▶ [MATERIALS PROVIDED]
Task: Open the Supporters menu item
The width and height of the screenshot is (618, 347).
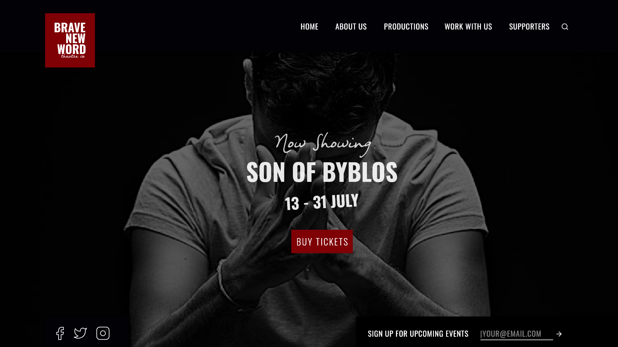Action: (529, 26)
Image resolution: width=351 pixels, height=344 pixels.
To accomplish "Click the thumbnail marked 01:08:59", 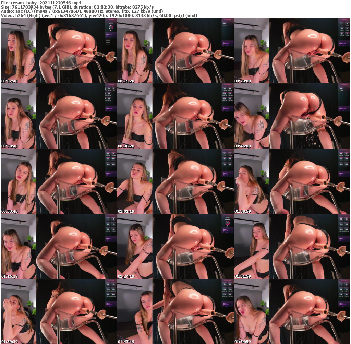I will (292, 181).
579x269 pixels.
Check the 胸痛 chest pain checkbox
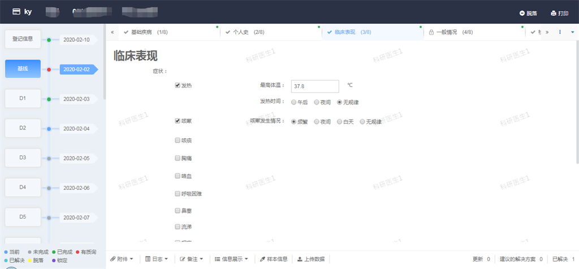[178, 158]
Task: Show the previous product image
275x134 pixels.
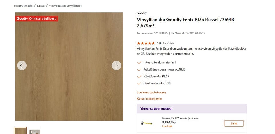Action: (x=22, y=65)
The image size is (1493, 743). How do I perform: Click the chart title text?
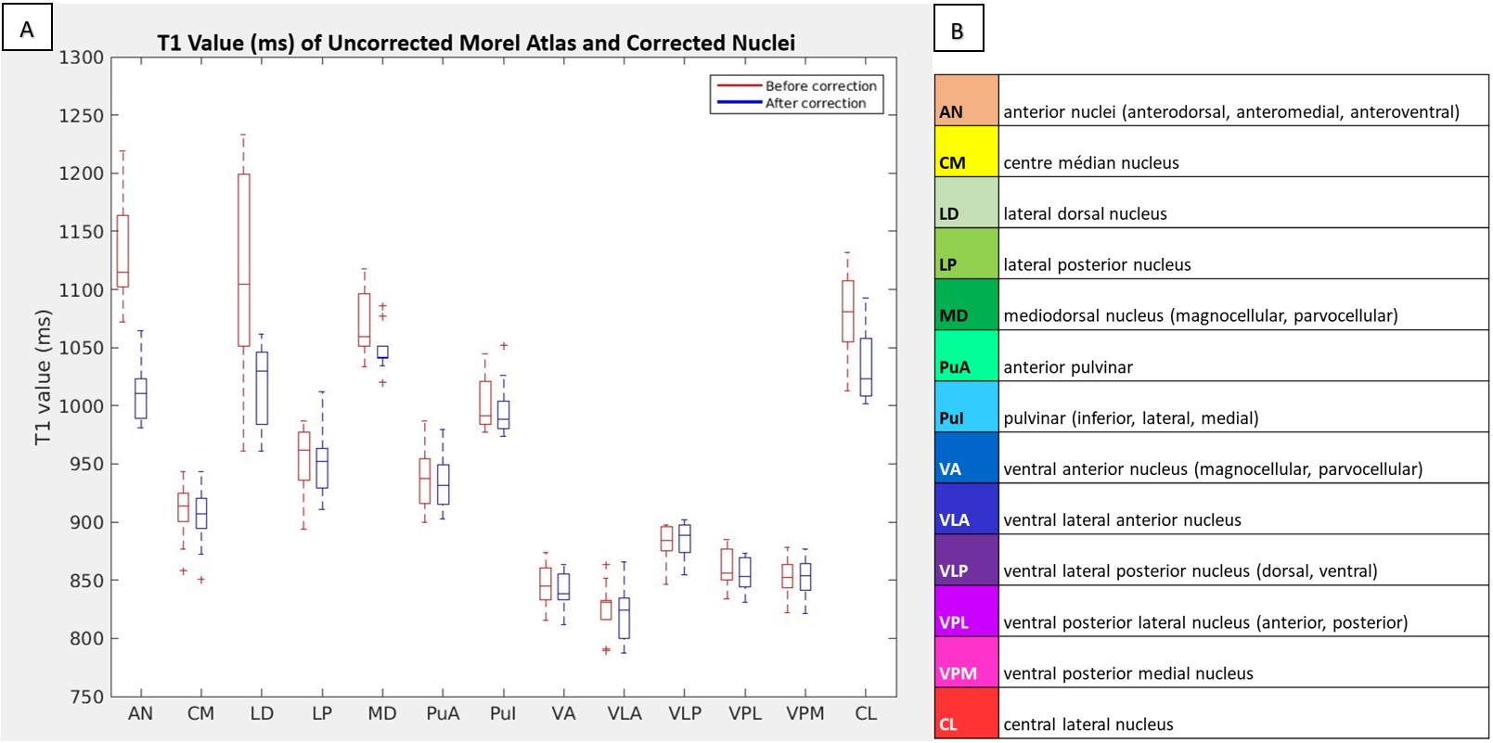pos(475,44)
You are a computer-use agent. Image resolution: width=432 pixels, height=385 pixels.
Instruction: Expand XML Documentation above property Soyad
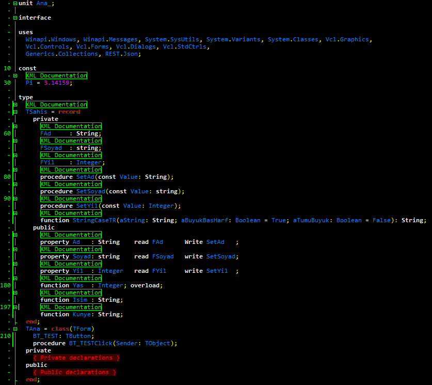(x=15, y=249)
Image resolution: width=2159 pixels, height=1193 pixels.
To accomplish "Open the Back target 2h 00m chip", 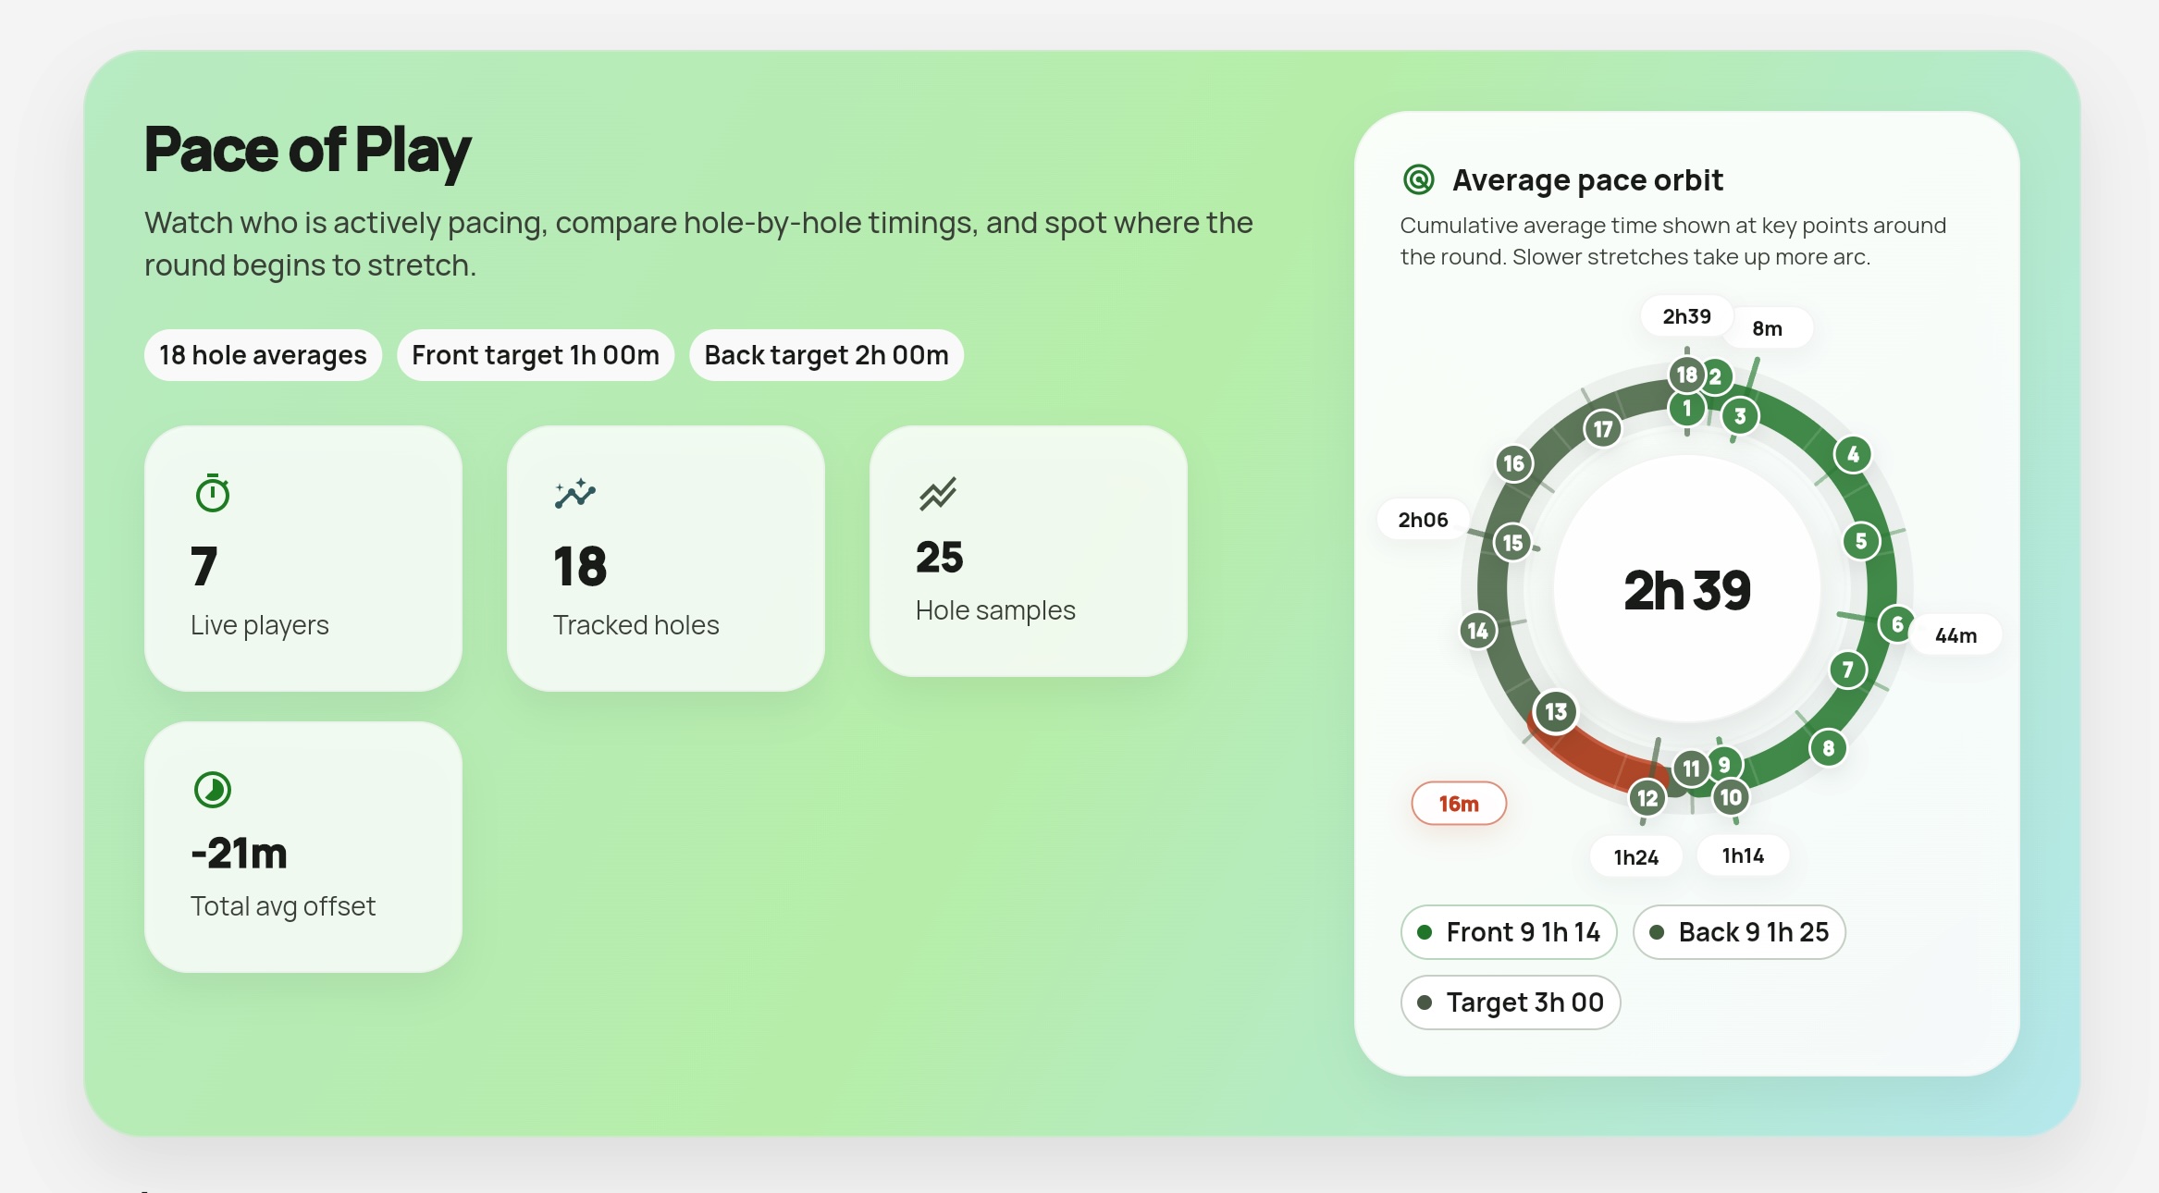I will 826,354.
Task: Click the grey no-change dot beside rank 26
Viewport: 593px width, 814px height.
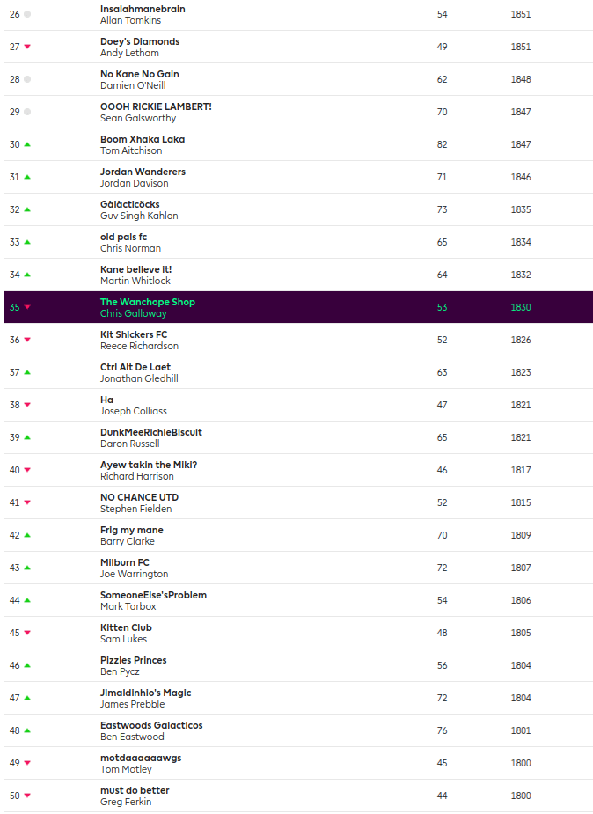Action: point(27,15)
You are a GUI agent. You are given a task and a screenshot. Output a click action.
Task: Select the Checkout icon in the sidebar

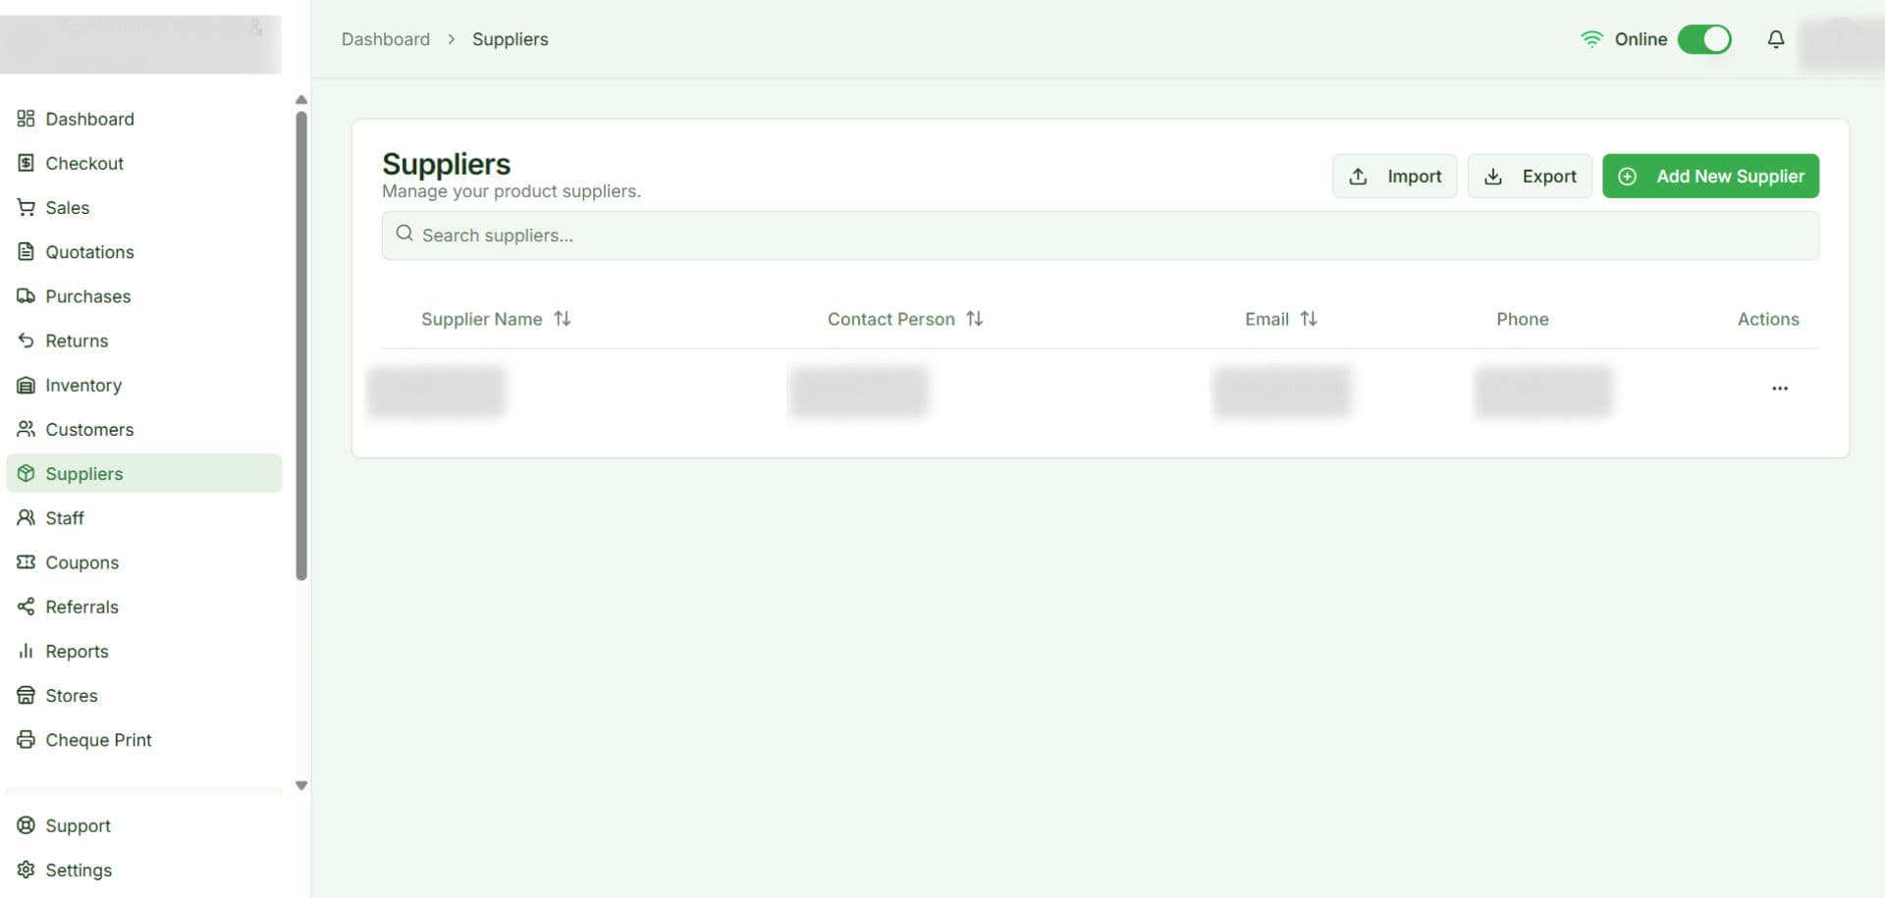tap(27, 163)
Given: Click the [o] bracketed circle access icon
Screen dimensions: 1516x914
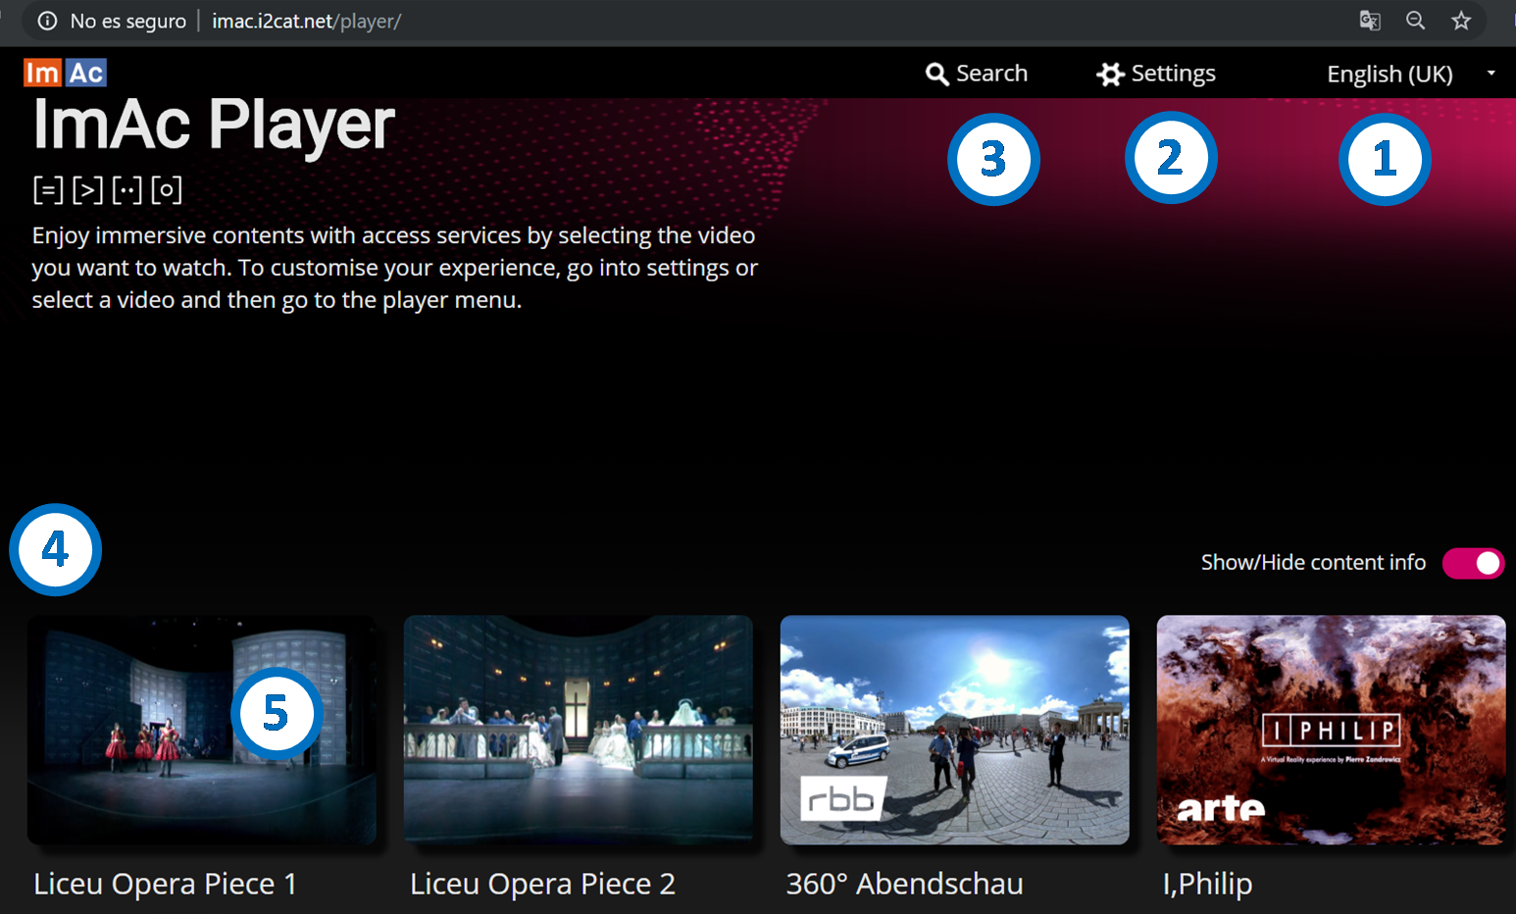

▶ [BRIEF]
Rewrite the items above, from the line with "Task: Show the previous product image" to the line with "(x=15, y=249)", keeping the requests and offsetting every coordinate in the answers by -69. Leave out the pictures.

▶ [THE REPLY]
Task: Show the previous product image
275x134 pixels.
Action: (x=-47, y=-4)
The image size is (1493, 743). How do I perform: Click the chart title text?
pos(406,-25)
You are a computer-use agent. Image resolution: width=432 pixels, height=385 pixels.
Instruction: Expand XML Documentation above property Soyad
(x=-54, y=180)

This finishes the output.